Now poor John Esquemeling found himself in a sad condition. He was
bought by one of the French officials who had been left on the island,
and he described his new master as a veritable fiend. He was worked
hard, half fed, treated cruelly in many ways, and to add to his misery,
his master tantalized him by offering to set him free upon the payment
of a sum of money equal to about three hundred dollars. He might as well
have been asked to pay three thousand or three million dollars, for he
had not a penny in the world.
At last he was so fortunate as to fall sick, and his master, as
avaricious as he was cruel, fearing that this creature he owned might
die, and thus be an entire loss to him, sold him to a surgeon, very much
as one would sell a sick horse to a veterinary surgeon, on the principle
that he might make something out of the animal by curing him.

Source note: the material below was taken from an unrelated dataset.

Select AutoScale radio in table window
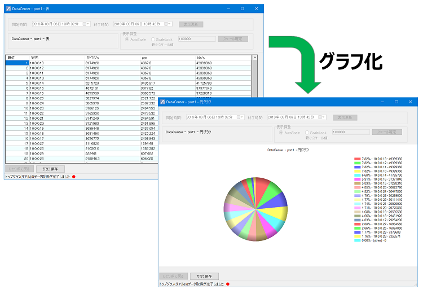Image resolution: width=423 pixels, height=294 pixels. [127, 40]
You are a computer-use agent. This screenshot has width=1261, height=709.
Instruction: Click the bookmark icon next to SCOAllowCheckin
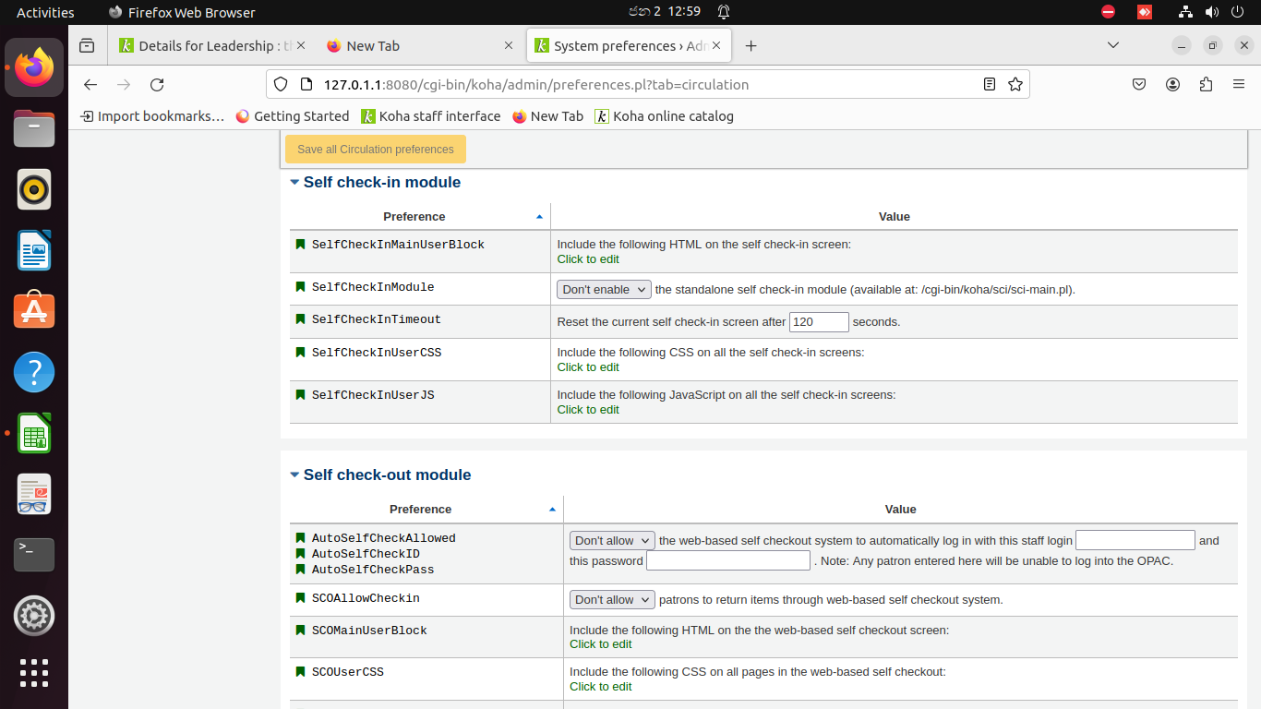click(300, 598)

His new master treated Esquemeling very well, and after he had taken
medicine and food enough to set him upon his legs, and had worked for
the surgeon about a year, that kind master offered him his liberty if he
would promise, as soon as he could earn the money, to pay him one
hundred dollars, which would be a profit to his owner, who had paid but
seventy dollars for him. This offer, of course, Esquemeling accepted
with delight, and having made the bargain, he stepped forth upon the
warm sands of the island of Tortuga a free and happy man.